Supporting the underwriting process

A slick process is crucial to any successful business but to what degree can underwriting manuals fit in with key processes and how can they integrate with other systems such as automatic underwriting engines, workbenches, knowledge management and back office systems?

How does the manual tie in with any automatic underwriting system? Well for sure the automated system needs to reflect the current philosophy contained in the manuals and this needs to be properly coordinated. But sometimes it is not that easy as the manual may be changed with little notice. In SelectX’s rules engine survey of 2011 over half of respondents noted that they were given less than three months’ notice of any changes to philosophy by their reinsurer. So the tools for maintaining the rules engine need to be good enough to cope with this.

Worksheets and calculators

Underwriters need some sort of work sheet on which to record salient points about a case and how they reached their underwriting decision. Some do this on paper and some use an electronic version which is part of their new business system or workbench. A number of underwriting manuals also provide this technology, often with the ability to ‘post’ ratings to the worksheet in much the same way as you populate an online shopping cart.

Last year SelectX 2011 undertook an underwriting manual usage survey to which over 200 respondents worldwide from every major insurance market responded. We learned that around half of the manuals being used have some sort of online worksheet, although of the respondents whose manuals contain a worksheet only a third actually use it.

Some worksheets have been designed to assist with the submission of facultative cases, either by using the worksheet to summarize the case or as part of the covering information when case details are submitted using a secure file transfer site. Alternatively reinsurers have developed either their rules engine, or have built other systems to facilitate this process.

One area to consider when developing a worksheet is whether the worksheet sums the ratings or leaves this to the user. Should there be some sort of algorithm behind the scenes which deals with combination risks? Where rating factors are added together but there is no algorithm is there a risk that the user thinks there is one and so does not engage his or her brain to think about the potential for combination effect? We believe that this risk already exists where some manuals contain a cardiovascular (CV) risk calculator that adds the ratings for individual risks together but does not make any allowance for the sometimes multiplicative interaction between risk factors.

Some CV calculators now are no longer calculators that simply reference values in a couple of look-up tables and add those values together. Some now recognize that BMI and blood pressure are continuous variables, allocating ratings accordingly, and also recognize that knowing or not knowing one variable can impact another (for example blood pressure and lipids). Some employ an algorithm that is quite simple and use simple risk factor scoring, whereas others build more complex mathematical models, often reflecting clinical algorithms derived from epidemiological and other studies.

But does complex mean better, and simple mean worse? Sometimes precision and complexity comes at a price which results in there being no underlying tables to which an underwriter can refer to sanity- check the output of a calculator. Exam students often ask themselves which is more important: the result or the working out?

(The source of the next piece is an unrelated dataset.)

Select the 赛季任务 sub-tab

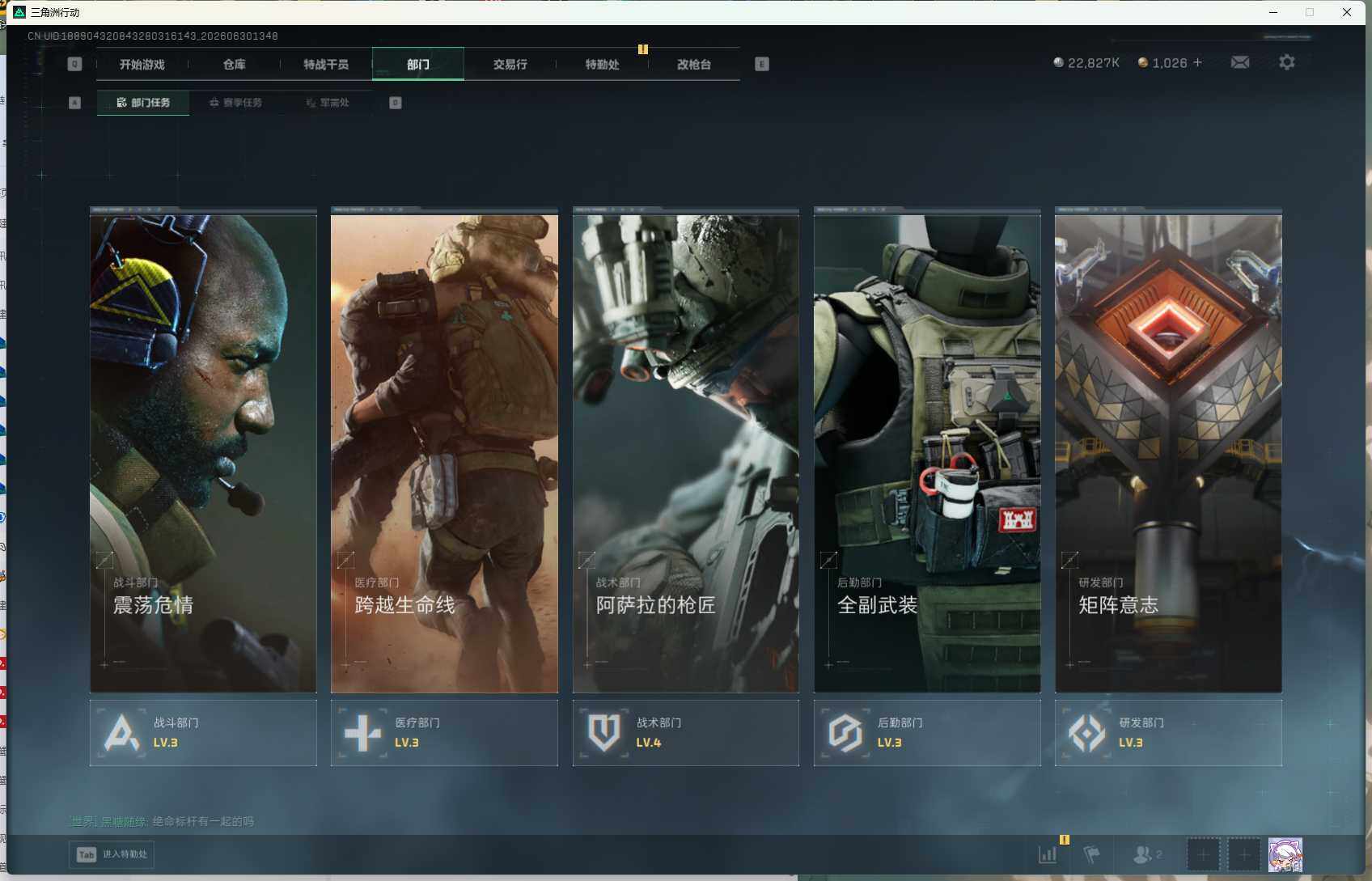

In 2009 SelectX asked the nine reinsurers then operating in the UK market to underwrite four CV case studies for life coverage. The results were interesting, with decisions on the same cases ranging from standard rates to significant extra mortality ratings. You might think an evidence-based approach would mean that ratings end up the same from one manual to the next. Apparently not given our findings – evidence has to be interpreted, which introduces an element of subjectivity.

From our 2011 manual survey the overwhelming majority of respondents thought that calculators help the underwriting process; a little under ten per cent stated they think they hinder the process. Calculators are certainly on the increase. Our respondents listed tools ranging from the commonplace ones for build and blood pressure to calculators that assist with driving records, renal function and travel risks.

Knowledge management
By knowledge management we mean the systematic capture and sharing of knowledge across an organization so that it can be exploited by employees. Some companies have built their own knowledge management systems to store their knowledge, such as procedural notes, unusual enquiries or their own variations in underwriting philosophy.

Underwriting manuals can be used as part of an organization’s approach to knowledge management and in some cases the manual can be used as a means to index and store information using the existing structure. But if an insurer relies on a manual supplied by a reinsurer, what happens if that reinsurer then takes the manual away in the event of termination of the reinsurance agreement?

Tele-interviews

We have written before about the tele-interview process and manuals. In our recent global survey 90% of respondents said their manual has not been updated to take account of tele-interview information. And over half said that the decision making process for tele-underwritten cases is not supported at all or in respect of less than 10% of cases.

These results are disappointing – although not surprising. Manuals are clearly not keeping pace with new developments in underwriting. Without sensible guidance for the underwriter who is reviewing the information provided by a tele-interview there is a real risk is that the benefits of introducing tele- interviewing, such as reducing the ordering of further medical evidence, is not realized. In fact there is a risk that tele-interviews will actually make the situation worse if more detailed disclosures lead to increased requests for APSs.